BK Tee Vee
- The BK Tee Vee logo
- Agency: D'Arcy Masius Benton & Bowles
- Client: Burger King
- Product: BK Dinner Baskets; Value menu; Product tie-in;
- Release date: 1991-1993
- Slogan: I love this Place!; Your Way, Right Away;
- Starring: Dan Cortese; Kid 'n Play; Bob Uecker;

= BK Tee Vee =

1990s Burger King advertising campaign

BK Tee Vee was Burger King's MTV-inspired advertising campaign from 1991 to 1993.

==History==
The campaign was created by the New York based agency D'Arcy Masius Benton & Bowles. The original advertisements were used to promote the Burger King Every Day Value Menu and BK Dinner Baskets. The advertising program was designed as part of a back to basics plan by Burger King after a series of disappointing advertising schemes, including the failure of its 1980s Where's Herb? campaign. One of the main parts of the plan was to introduce a value menu in response to McDonald's, Taco Bell and Wendy's.

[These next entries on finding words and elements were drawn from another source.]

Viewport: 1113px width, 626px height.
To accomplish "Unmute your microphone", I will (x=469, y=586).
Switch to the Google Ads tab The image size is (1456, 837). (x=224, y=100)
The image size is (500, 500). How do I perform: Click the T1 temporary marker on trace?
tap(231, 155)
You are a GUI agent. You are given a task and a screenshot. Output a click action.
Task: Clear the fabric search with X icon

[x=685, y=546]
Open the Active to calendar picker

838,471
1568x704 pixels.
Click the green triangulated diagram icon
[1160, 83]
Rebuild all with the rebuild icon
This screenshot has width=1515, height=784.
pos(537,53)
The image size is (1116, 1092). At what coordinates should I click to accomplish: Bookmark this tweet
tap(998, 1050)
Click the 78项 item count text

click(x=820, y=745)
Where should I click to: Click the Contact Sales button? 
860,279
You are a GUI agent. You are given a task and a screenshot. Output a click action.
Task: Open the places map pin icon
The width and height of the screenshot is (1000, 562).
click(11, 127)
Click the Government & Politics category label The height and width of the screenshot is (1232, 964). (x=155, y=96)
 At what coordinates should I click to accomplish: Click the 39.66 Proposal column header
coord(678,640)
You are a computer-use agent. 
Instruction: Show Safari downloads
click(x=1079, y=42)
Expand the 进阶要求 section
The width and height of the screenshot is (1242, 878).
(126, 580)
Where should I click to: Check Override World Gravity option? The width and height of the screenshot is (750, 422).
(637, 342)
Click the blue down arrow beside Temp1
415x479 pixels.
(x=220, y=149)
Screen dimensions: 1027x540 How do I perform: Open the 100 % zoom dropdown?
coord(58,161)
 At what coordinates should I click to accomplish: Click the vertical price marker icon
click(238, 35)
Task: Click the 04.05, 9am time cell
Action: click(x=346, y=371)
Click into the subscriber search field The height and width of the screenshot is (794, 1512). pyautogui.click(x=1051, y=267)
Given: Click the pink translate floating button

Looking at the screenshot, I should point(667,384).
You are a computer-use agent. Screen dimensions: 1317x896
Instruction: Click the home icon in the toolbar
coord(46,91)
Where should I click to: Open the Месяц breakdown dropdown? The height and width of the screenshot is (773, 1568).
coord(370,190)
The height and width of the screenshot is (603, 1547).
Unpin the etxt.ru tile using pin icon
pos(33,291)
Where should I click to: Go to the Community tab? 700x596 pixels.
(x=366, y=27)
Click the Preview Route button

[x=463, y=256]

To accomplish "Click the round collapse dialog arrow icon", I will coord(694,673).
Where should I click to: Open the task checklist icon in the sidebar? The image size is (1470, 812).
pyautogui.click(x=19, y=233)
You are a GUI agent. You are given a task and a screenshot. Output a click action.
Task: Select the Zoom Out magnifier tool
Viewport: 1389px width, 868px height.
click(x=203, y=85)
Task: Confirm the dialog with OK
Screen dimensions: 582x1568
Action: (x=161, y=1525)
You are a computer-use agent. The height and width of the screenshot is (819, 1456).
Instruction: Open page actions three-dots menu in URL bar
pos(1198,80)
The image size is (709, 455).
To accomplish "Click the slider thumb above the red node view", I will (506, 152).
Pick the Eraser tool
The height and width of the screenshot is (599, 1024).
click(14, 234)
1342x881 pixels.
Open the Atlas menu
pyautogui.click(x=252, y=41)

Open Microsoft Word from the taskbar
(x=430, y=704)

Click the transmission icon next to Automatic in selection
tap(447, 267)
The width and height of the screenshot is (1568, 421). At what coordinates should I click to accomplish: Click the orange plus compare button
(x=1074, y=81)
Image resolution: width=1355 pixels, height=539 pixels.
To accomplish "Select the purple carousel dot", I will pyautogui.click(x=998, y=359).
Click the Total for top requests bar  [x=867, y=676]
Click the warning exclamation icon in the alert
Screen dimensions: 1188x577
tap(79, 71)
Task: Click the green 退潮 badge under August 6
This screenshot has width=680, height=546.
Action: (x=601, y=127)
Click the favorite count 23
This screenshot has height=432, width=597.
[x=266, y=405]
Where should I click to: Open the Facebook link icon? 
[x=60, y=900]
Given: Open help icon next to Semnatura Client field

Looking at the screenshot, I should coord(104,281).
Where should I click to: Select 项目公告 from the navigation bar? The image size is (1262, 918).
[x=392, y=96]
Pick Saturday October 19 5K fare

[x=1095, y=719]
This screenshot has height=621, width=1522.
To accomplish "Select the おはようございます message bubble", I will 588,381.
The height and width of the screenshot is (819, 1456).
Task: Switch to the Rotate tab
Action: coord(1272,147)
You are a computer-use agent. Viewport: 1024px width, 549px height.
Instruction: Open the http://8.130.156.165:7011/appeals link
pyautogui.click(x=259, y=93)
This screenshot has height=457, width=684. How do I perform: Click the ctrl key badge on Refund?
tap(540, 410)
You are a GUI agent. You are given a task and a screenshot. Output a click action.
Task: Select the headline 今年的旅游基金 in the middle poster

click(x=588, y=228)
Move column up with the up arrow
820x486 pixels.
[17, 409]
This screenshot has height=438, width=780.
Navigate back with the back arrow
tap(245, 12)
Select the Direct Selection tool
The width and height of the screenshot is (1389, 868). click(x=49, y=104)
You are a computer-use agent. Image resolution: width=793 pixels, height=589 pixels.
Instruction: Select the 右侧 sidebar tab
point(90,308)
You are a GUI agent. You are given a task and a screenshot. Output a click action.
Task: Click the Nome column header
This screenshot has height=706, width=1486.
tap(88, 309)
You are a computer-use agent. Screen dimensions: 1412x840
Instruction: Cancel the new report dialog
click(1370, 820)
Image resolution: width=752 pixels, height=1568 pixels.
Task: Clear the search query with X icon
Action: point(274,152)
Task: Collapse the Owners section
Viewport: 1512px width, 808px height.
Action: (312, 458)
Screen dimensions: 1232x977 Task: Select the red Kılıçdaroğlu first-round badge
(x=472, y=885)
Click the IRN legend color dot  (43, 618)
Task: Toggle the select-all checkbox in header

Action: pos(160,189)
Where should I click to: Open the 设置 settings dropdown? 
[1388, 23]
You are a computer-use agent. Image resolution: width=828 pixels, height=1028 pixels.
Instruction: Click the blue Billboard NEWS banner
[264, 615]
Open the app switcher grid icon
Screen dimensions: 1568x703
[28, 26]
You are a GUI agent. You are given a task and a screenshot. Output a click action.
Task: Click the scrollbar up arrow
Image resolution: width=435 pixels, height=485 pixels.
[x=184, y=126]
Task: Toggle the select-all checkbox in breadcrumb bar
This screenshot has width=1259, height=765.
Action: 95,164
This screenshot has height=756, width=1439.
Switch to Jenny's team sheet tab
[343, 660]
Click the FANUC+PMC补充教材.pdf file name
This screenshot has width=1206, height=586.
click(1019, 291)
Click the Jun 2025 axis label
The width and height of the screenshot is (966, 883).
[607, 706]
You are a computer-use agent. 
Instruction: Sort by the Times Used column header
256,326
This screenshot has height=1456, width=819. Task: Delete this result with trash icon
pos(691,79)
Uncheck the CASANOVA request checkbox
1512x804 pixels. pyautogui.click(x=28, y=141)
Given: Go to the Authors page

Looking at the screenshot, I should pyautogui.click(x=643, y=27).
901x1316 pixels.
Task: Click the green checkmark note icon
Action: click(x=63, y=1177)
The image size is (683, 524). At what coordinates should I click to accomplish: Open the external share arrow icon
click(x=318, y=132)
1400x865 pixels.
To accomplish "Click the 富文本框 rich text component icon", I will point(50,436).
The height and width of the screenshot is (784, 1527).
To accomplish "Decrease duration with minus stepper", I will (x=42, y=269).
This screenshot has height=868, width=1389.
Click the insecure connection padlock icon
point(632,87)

Many of the advertisements featured Dan Cortese as Dan the Whopper Man, while others used clips from the rap musicians Kid 'n Play's film House Party. The cross-promotion of the Disney film Aladdin was also advertised under this promotion, as well as Last Action Hero. The last commercials using this campaign were to promote The Nightmare Before Christmas.

The advertisement program was also used in the German market to promote a sandwich called the Big Tex.